(Pixel coordinate grounding data)
--- --- ---
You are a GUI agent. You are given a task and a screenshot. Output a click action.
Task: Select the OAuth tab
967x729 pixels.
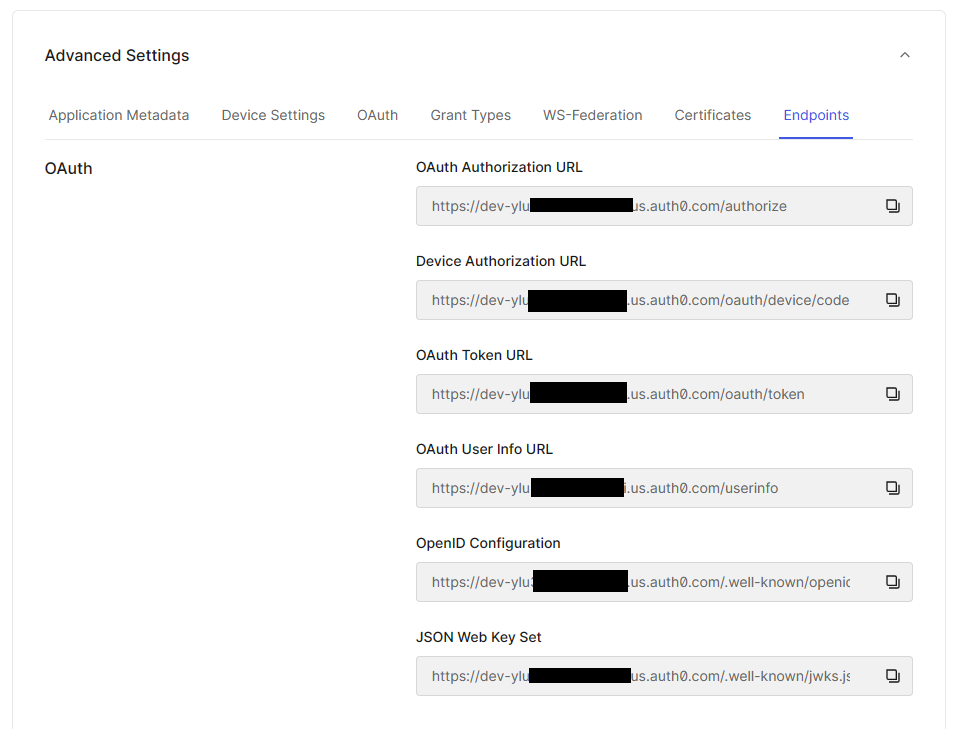[x=377, y=115]
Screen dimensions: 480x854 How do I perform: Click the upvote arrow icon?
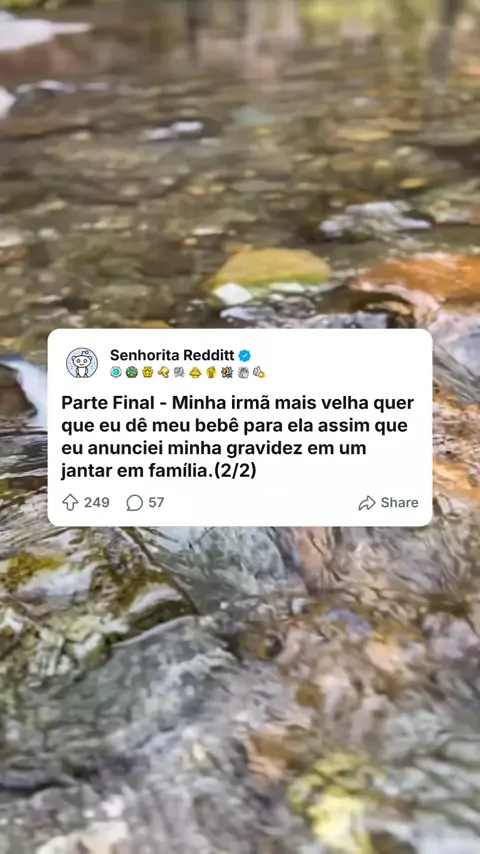[70, 502]
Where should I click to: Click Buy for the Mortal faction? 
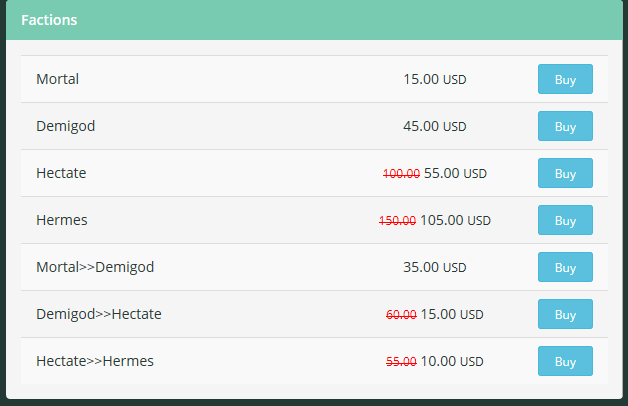(565, 79)
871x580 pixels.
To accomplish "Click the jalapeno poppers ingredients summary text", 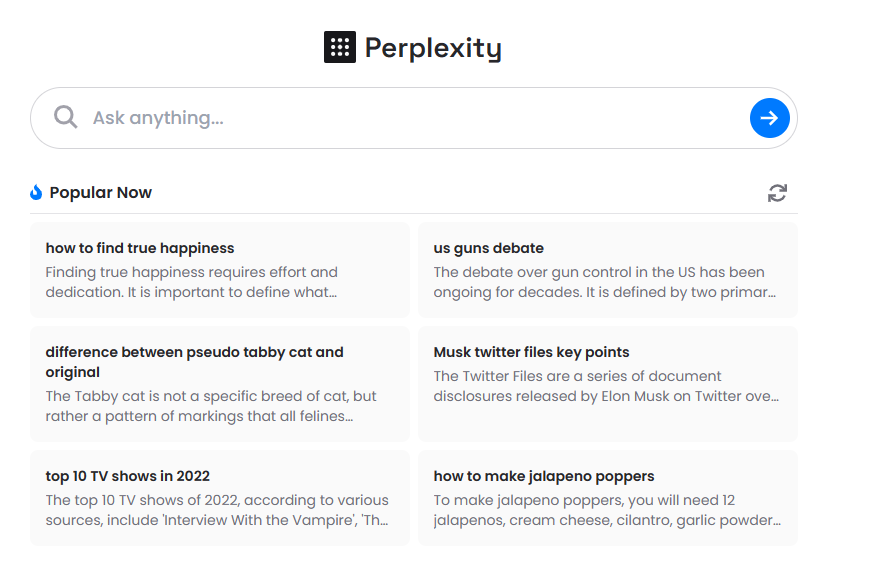I will (x=606, y=510).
--- --- ---
Instructions for the task »
Please set down exactly the lines from the first line of the data above through the line with "871x580 pixels.", both included, leaving out the pictures.

Your solution »
You are a GUI agent. You are given a task and a screenshot. Output a click action.
Task: Select the OAuth tab
967x729 pixels.
[x=377, y=115]
Screen dimensions: 480x854 How do I perform: Click the upvote arrow icon?
[70, 502]
Where should I click to: Click Buy for the Mortal faction? 
(565, 79)
871x580 pixels.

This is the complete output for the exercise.